[Records from a data source]
——————
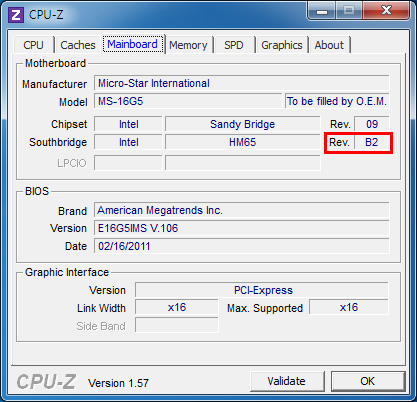Click the Southbridge revision B2 field
The image size is (417, 402).
(x=372, y=142)
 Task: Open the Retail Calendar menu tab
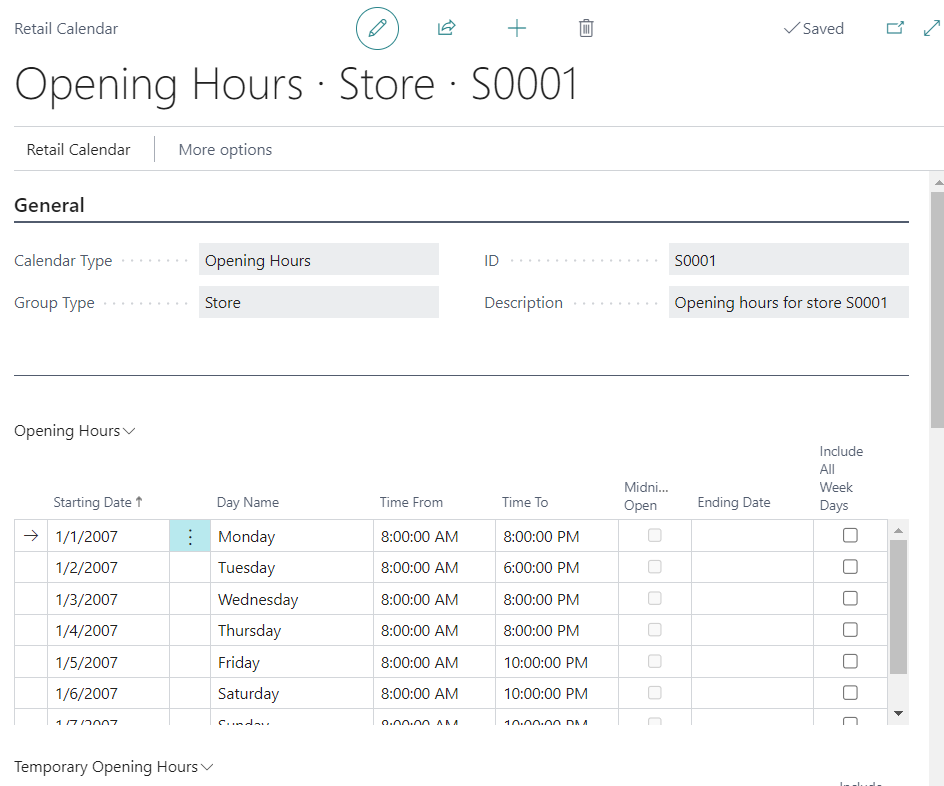click(x=78, y=150)
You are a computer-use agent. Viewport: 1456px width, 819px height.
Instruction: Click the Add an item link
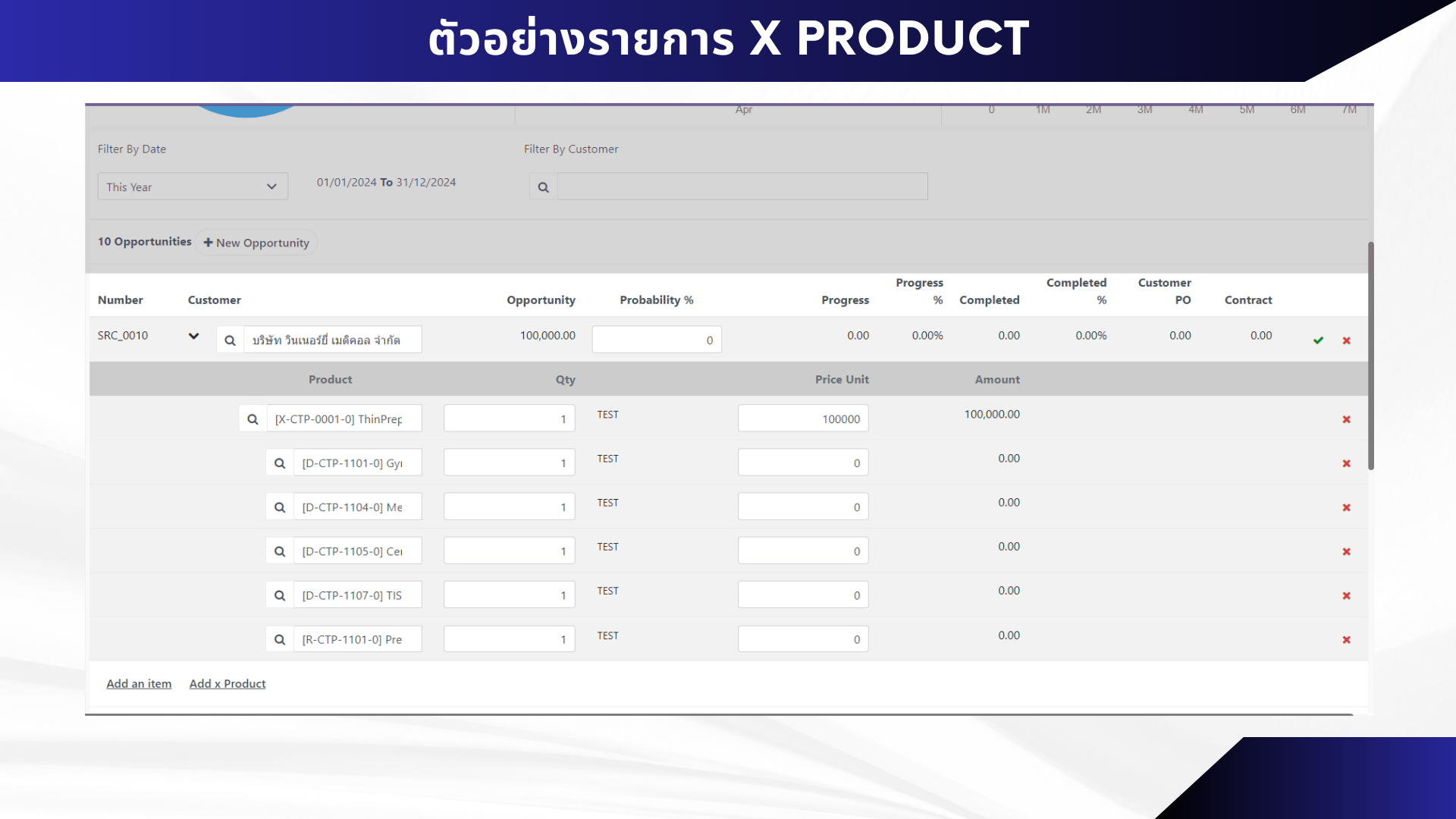pos(139,683)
——————
Your task:
Rewrite every line of the entries above as a Markdown table with the columns "Row" and "Line", skipping blank lines. Leave the pictures out of your answer.

Finished exercise:
| Row | Line |
|---|---|
| 1 | Click the Southbridge revision B2 field |
| 2 | The image size is (417, 402). |
| 3 | (x=372, y=142) |
| 4 |  Task: Open the Retail Calendar menu tab |
| 5 | click(x=78, y=150) |
| 6 | You are a computer-use agent. Viewport: 1456px width, 819px height. |
| 7 | Instruction: Click the Add an item link |
| 8 | pos(139,683) |